Traveler Danny Manzon of Jacksonville, Fla., gets a flu shot from Stephanie Parks at Hartsfield-Jackson Atlanta International Airport. (By John Bazemore -- Associated Press)
By David Brown
Washington Post Staff Writer
Sunday, February 10, 2008

Seasonal influenza is spreading widely throughout the United States, with nearly half the cases caused by strains of the virus that are not directly covered by this year's flu vaccine.

Whether the winter will end up being worse than usual remains to be seen. Flu mortality in adults has been higher than in the past two years, but deaths in children -- an important marker of severity -- have been rare.

Nevertheless, this winter is likely to be one of the few times that public health experts lose the bet they make each year when they devise the formula for the flu vaccine -- eight months before the virus starts circulating in the fall. Experts must decide on the formulation then because of the time it takes to produce mass quantities of the vaccine.

"Most years, the prediction is very good," said Joseph S. Bresee, an influenza epidemiologist at the Centers for Disease Control and Prevention. "In 16 of the last 19 years, we have had a well-matched vaccine."

But probably not this time.

Each year, the vaccine contains representatives of the three huge families of flu virus that are currently circulating. They are two main types of influenza A, H1N1 and H3N2, and influenza B.

The viruses in the vaccine are either dead or, in the case of the nasal-spray flu vaccine developed four years ago, crippled so they cannot cause illness. What they can do is stimulate the body's immune system to mount a defense, sometimes a lifesaving one, should the virus be encountered.

The viruses in each of these lineages are constantly changing through mutation. Inevitably, one appears that is different enough from its ancestors that a person protected against them, through either previous infection or vaccination, is not protected against the new variant.

Such an emergent virus easily finds victims because almost nobody has immunity against it.

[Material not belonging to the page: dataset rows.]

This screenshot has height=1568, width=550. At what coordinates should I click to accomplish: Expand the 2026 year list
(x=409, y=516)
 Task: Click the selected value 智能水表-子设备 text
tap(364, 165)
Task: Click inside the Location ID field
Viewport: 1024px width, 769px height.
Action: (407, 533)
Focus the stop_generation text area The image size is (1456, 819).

A version of this scenario -- muddied, of course, by real life -- apparently happened twice this year.

A new strain of H3N2 virus was identified in Brisbane, Australia, last February, a few weeks after the components of this winter's vaccine were chosen. (Later studies showed it had been around at least since January 2007.) But it was too late to substitute "Brisbane/10" -- the short version of its name -- for the H3N2 strain that had been in the vaccine since the 2006-2007 season, called "Wisconsin."

Even if there had been time, it was not certain the Brisbane strain would take off and spread. It has.